El racismo culturalista en el que vivimos debe alertarnos sobre este tipo de afirmaciones

Aunque se base en motivos culturales, de socialización, no deja de ser menos peligrosa porque homogeniza grupos enteros, como cuando se utiliza un mecanismo parecido en el caso de los musulmanes o los gitanos en España, de los negros en EEUU y Brasil, crecidos en los guetos o favelas, o de los indígenas en Mexico o Bolivia. La pertenencia a un grupo se convierte en un absoluto del que es imposible escapar: el otro radical, inasimilable, que solo puede ser expulsado –o cuando se lleva al límite, exterminado–. El racismo culturalista en el que vivimos debe alertarnos sobre este tipo de afirmaciones.

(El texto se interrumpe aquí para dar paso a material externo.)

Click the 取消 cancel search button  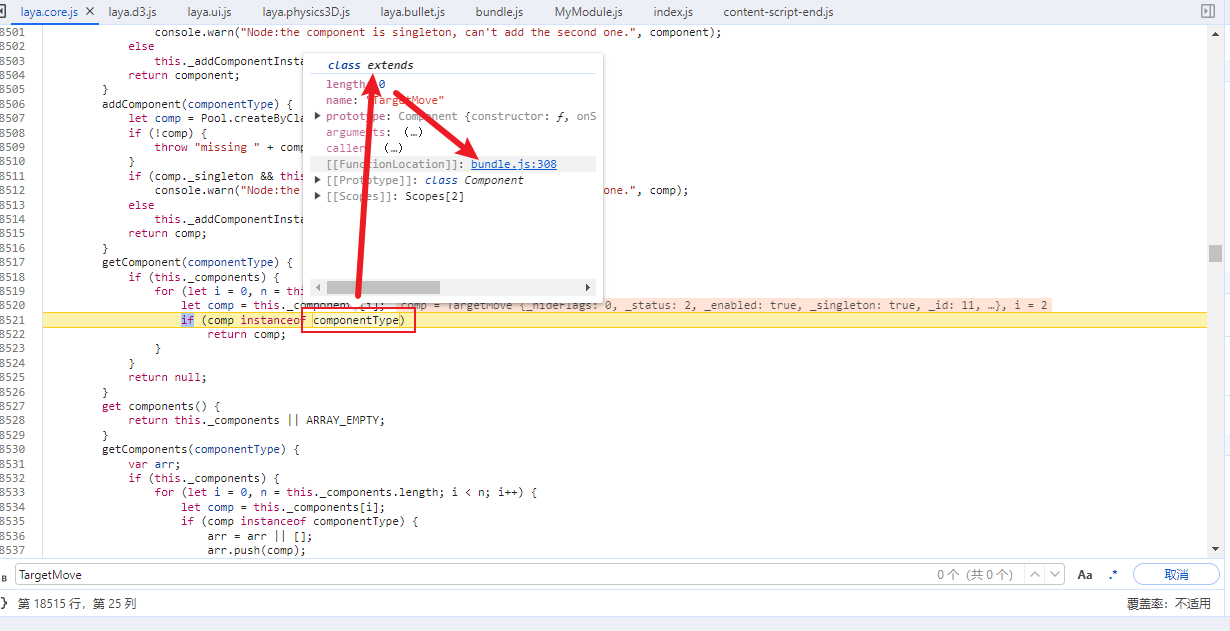coord(1176,575)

Además, este tipo de homogenización de las mujeres aplana y obvia, a veces de manera interesada, las diferencias de clase/racialización. La violencia que sufren las mujeres de clase media y alta puede ser fundamentalmente de carácter machista, lo que hace que se ignoren otro tipo de violencias policiales, económicas o sistémicas que reciben otras mujeres que están más abajo. Si tomamos todos los tipos de violencia, en particular la económica, vemos muchas mujeres que ejercen y permiten que se ejerzan violencias sobre aquellos hombres y mujeres con los que mantienen una relación de poder o de dominio. Basta recordar la posición de muchas feministas que apoyaron la colonización o las guerras nacionalistas, pero también hoy a las que niegan hoy la libertad de movimiento a las personas que huyen de situaciones de guerra y hambre. Con respecto a los niños, señalaba también bell hooks: “Las pensadoras feministas reformistas con frecuencia retratan a las mujeres única y exclusivamente como víctimas […] El hecho de que también algunas mujeres ejerzan violencia sobre los niños y niñas no se resalta igual, ni se percibe como otra expresión de la violencia patriarcal”.

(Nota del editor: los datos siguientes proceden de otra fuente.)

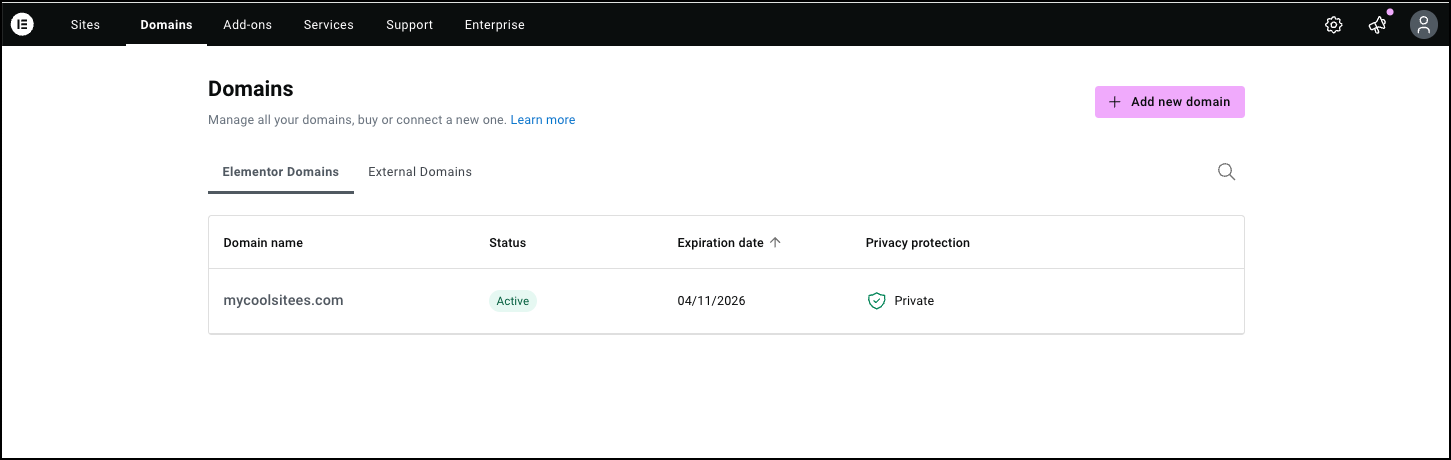Open the settings gear icon

(1333, 25)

Esta identificación de las mujeres con la víctima tiene además efectos muy negativos para nuestra liberación. La posición de víctima afirma una situación de vulnerabilidad desde la que se exige protección del Estado y no puede ser el lugar desde donde construir autodefensa colectiva. La figura absoluta de “víctima” parece negar que las víctimas de una violencia pueden ejercer otras violencias en otros casos y circunstancias y crean una posición de bondad absoluta, que refuerza las atribuciones clásicas a la feminidad.

A día de hoy, hay muchas mujeres se creen más bondadosas, cuidadoras y altruistas que “los hombres” y están orgullosas de ello

Parece que muchas mujeres han aceptado de forma poco crítica esta atribución de “estar del lado del bien” que les atribuye la posición de “potencial” víctima de violencias. A día de hoy, hay muchas mujeres se creen más bondadosas, cuidadoras y altruistas que “los hombres” y están orgullosas de ello. Es una trampa bien descrita por los feminismos desde el siglo XIX ya que es la base del “ángel del hogar” que sirvió para justificar la división sexual del trabajo donde la mujer sería asociada a los cuidados –no pagados–. Esta ha sido también la base de estereotipos sobre una afectividad o sexualidad diferencial: la “superioridad moral de las mujeres” frente a las pulsiones de los “hombres”.

La socialización en los mandatos de género femeninos en torno al cuidado, en la matriz capitalista y heterosexual en la que vivimos, produce, tal y como describe Amaia Orozco una “ética reaccionaria del cuidado”: “una ética de inmolación y sacrificio que da lugar a sujetos dañados; una ética que solo se preocupa por el bienestar en los estrechos márgenes de la familia; y una ética que solo sirve para acallar el conflicto capital-vida”, como dice Amaya Orozco. No podemos aceptar acríticamente lo que se presenta como virtudes comunes que refuerzan los mandatos de género impuestos, injustos en cuanto a su distribución y efectos. Si es que se quiere poner en valor atributos tradicionalmente asignados a las mujeres que nos parecen positivos para alimentar un orden más justo, es imprescindible desesencializarlos y complejizarlos. La “mujer víctima que necesita protección”, la “buena mujer” y la “madre abnegada” son también hijas sanas del patriarcado.